Purpose: Many factors affect the balance of true and false test results, and the interaction of two such factors – disease prevalence and the positive threshold – cause results to differ in high versus low-prevalence settings. We used an example of testing for latent tuberculosis infection (LTBI) to demonstrate the importance of disease prevalence in decisions regarding positive thresholds and test strategies.

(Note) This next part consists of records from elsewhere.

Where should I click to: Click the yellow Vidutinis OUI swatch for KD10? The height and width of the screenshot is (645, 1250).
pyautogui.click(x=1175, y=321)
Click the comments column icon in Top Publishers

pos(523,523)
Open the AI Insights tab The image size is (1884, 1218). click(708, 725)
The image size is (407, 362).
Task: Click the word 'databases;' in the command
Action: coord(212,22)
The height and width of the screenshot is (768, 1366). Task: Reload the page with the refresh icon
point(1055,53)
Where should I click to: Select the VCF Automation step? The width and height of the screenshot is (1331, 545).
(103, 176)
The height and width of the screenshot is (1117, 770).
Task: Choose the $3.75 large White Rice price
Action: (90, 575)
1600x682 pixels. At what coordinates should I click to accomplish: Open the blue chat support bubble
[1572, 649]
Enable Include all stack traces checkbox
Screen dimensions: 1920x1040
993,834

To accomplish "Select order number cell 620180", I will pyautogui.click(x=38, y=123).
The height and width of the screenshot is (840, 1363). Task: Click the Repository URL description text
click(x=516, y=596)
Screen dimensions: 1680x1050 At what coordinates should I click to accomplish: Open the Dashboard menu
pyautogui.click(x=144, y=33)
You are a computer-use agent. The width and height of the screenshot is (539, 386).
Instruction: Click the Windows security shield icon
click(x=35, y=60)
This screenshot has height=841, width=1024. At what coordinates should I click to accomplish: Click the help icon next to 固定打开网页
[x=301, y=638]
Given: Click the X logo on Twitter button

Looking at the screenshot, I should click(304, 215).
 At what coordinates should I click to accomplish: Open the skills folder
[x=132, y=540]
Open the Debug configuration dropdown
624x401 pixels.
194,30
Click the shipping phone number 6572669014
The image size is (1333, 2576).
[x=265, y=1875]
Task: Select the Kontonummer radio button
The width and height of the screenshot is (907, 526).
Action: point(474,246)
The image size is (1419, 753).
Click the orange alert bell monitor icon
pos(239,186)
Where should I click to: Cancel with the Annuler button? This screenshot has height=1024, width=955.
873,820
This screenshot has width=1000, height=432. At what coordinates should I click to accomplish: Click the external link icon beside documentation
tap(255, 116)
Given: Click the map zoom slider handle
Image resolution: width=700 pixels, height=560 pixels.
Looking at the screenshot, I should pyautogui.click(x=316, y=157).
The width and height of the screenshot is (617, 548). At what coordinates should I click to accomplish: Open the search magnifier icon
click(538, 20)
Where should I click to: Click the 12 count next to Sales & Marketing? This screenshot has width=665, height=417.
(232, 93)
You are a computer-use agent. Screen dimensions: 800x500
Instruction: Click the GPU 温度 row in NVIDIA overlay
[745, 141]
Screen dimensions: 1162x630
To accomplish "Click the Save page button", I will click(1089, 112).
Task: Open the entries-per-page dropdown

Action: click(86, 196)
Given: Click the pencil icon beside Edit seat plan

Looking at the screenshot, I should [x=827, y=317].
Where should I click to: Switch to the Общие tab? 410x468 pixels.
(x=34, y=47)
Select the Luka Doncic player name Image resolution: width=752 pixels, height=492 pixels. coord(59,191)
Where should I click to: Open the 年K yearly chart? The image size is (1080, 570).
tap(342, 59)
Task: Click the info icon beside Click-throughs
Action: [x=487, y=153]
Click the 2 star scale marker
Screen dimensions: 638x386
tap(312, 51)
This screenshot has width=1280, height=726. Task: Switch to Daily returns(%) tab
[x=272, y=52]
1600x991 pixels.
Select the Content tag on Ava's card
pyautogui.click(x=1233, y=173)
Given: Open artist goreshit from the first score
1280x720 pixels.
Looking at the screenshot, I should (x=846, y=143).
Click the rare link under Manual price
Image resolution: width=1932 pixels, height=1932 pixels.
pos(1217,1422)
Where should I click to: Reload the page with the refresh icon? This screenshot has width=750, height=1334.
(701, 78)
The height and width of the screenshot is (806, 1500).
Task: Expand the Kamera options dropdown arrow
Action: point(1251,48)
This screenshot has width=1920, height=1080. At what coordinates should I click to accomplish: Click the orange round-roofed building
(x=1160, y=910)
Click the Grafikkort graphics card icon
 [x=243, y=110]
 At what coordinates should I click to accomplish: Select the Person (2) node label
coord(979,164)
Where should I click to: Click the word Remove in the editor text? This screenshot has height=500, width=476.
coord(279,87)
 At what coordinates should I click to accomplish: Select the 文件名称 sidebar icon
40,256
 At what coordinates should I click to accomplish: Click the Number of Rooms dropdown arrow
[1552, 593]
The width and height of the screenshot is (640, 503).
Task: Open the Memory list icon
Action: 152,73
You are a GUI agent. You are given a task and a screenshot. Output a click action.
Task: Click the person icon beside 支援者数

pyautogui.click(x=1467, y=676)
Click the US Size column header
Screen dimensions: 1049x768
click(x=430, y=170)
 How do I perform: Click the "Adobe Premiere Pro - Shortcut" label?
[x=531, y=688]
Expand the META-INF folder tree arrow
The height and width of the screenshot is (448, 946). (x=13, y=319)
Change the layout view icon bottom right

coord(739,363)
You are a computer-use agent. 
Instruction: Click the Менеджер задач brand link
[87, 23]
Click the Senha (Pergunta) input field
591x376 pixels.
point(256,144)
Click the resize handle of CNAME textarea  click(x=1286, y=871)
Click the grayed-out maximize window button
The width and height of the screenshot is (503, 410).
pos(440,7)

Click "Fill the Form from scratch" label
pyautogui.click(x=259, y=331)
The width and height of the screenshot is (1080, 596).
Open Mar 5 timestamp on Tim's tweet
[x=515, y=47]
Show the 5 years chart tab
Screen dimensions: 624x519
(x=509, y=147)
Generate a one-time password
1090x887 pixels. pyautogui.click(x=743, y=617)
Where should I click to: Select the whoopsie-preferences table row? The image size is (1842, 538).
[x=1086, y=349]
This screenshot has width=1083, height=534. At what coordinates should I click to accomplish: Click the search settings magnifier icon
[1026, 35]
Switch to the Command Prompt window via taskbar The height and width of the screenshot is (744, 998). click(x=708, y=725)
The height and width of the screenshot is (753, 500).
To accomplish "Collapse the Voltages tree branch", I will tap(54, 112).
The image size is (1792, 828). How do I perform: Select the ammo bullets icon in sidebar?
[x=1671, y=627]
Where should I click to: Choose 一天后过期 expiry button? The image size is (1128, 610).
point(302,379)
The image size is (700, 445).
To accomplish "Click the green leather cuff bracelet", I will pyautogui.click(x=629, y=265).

Method: We compared number of true and false positive results when using two LTBI screening tests (in-tube QuantiFERON-TB Gold [QFT-IT] and T-SPOT.TB) in five countries of varying prevalence. We used estimates from test manufacturers to ascertain each test’s positive thresholds, from published literature to determine sensitivity (81%, QFT-IT; 88%, T-SPOT.TB) and specificity (99%; 88%), and from the World Health Organization to estimate country-specific LTBI prevalence. We assumed sensitivity and specificity remained stable, with prevalence the only difference between settings.
Result: In switching from QFT-IT to T-SPOT.TB, the 7% increase in sensitivity impacted number of true positives more in high-prevalence settings, and the 11% decrease in specificity impacted number of false positives more in low-prevalence settings. Tradeoffs between increasing case identification and decreasing unnecessary treatments thus differed by orders of magnitude as prevalence varied, with lower-prevalence settings paying a “price” of accepting more false positives for each true positive gained. For example, the number of false positives per true positive gained in the United States, with 5% LTBI prevalence, was close to 10-fold higher than in Mexico with 29% prevalence, and 30-fold higher than in Ivory Coast with 55% prevalence. Lower-prevalence countries may therefore determine that a 7% increase in early case detection benefits too few people to justify the high burden of false positives, while higher-prevalence countries may decide that a greater increase in early detection is worth the increased treatment of false positives, especially in settings with limited access to care.
Conclusion: Sensitivity and specificity of tests such as QFT-IT and T-SPOT.TB differ in large part because of positive test thresholds, which are applied by test manufacturers equivalently – yet can result in largely different outcomes – between settings. To optimize test performance and improve outcomes, sensitivity and specificity should be set locally not globally, by incorporating prevalence in conjunction with other disease- and setting-specific factors when making testing decisions.